Almost every form of pub­lish­ing has been orga­nized as if the medium was what they were sell­ing, and the con­tent was irrel­e­vant. Book pub­lish­ers, for exam­ple, set prices based on the cost of pro­duc­ing and dis­trib­ut­ing books. They treat the words printed in the book the same way a tex­tile man­u­fac­turer treats the pat­terns printed on its fabrics.

He uses the exam­ple of hard cover books, which cost roughly the same, no mat­ter the qual­ity of the con­tent inside the book.

If audi­ences were will­ing to pay for bet­ter con­tent, why wasn’t any­one already sell­ing it to them? There was no rea­son you couldn’t have done that in the era of phys­i­cal media. So were the print media and the music labels sim­ply over­look­ing this oppor­tu­nity? Or is it, rather, nonexistent?

Graham’s ideas point to a sim­ple fact: If pub­lish­ers want to con­tinue sell­ing paper prod­ucts, they are going to have to start putting in a lot more effort because mak­ing money from those old media isn’t a given anymore.

This is espe­cially hard for news­pa­pers. Long years of deep habit have made it seem like the newspaper is vital to democ­racy, like a lit­tle bit of America you can hold in your hand. It’s not. The jour­nal­ism on the paper is what’s important.

Still, as Justin McLaughlin writes, many peo­ple see the news­pa­per itself as a sym­bol. That’s how older peo­ple (includ­ing pub­lish­ers) see it, but that is the way that up-and-coming gen­er­a­tions feel, McLaughlin says.

My gen­er­a­tion and those after me don’t har­bor those feel­ings. We have no nos­tal­gia for a news­pa­per. We don’t view it as an icon. That doesn’t mean we don’t like news or that we don’t like sto­ries, it just means that we won’t revere the medium as much we will the content.

Like I said before, there is room for all of us in this field.
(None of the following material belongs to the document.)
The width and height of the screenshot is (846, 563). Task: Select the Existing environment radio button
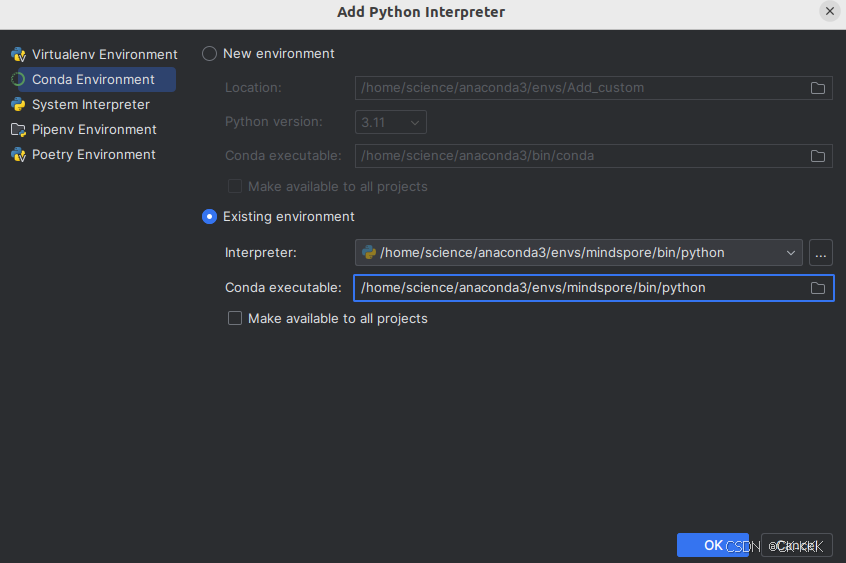[x=210, y=216]

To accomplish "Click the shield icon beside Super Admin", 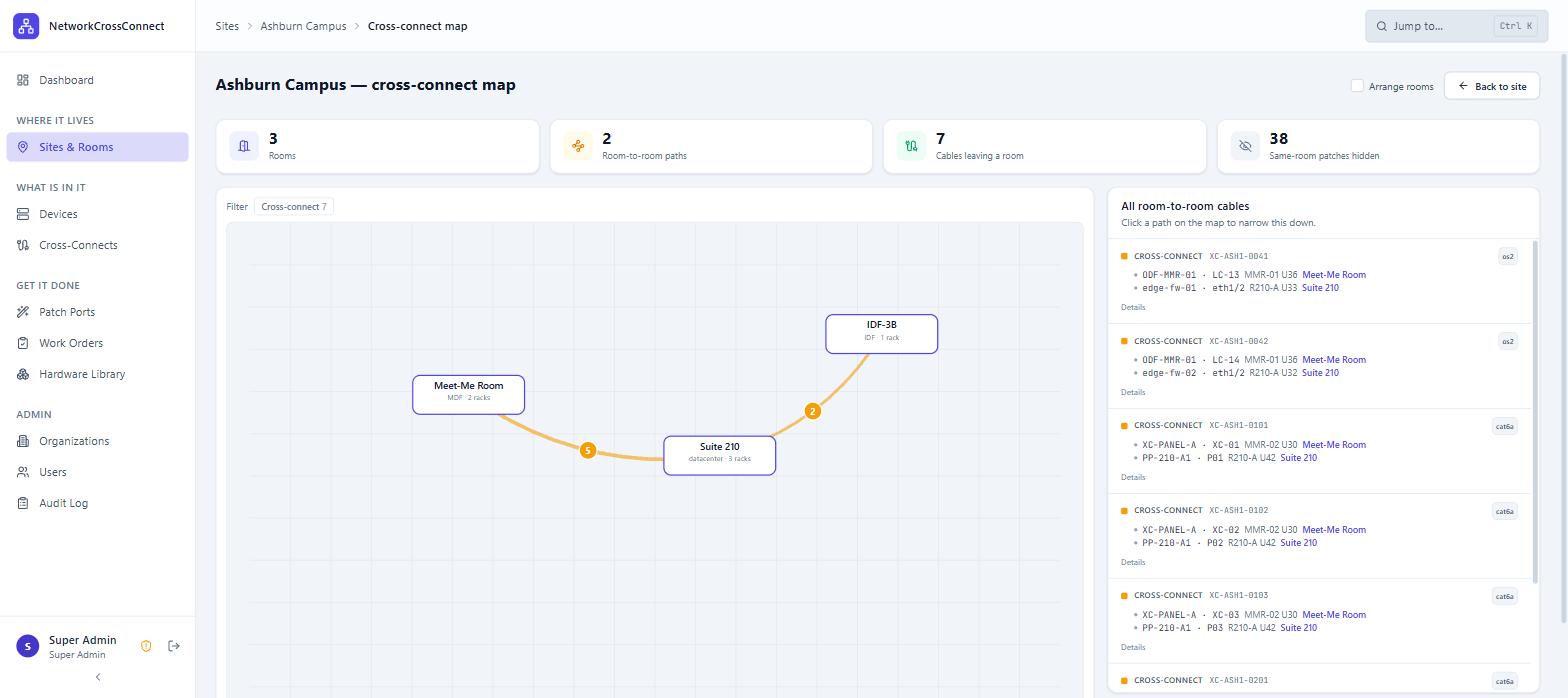I will click(146, 646).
But if we don’t start view­ing news­pa­pers as a plat­form for our prod­uct, instead of the prod­uct, the Newseum might be the only place to find news­pa­pers in a few years.

Neither McLaughlin nor Graham rule out a future in which printed paper news can coex­ist with dig­i­tal ver­sions, but it’s clear from read­ing both essays that unless news­pa­pers divorce them­selves from the notion that it’s the paper that mat­ters, it’s the paper that’s going to drag them into obsolescence.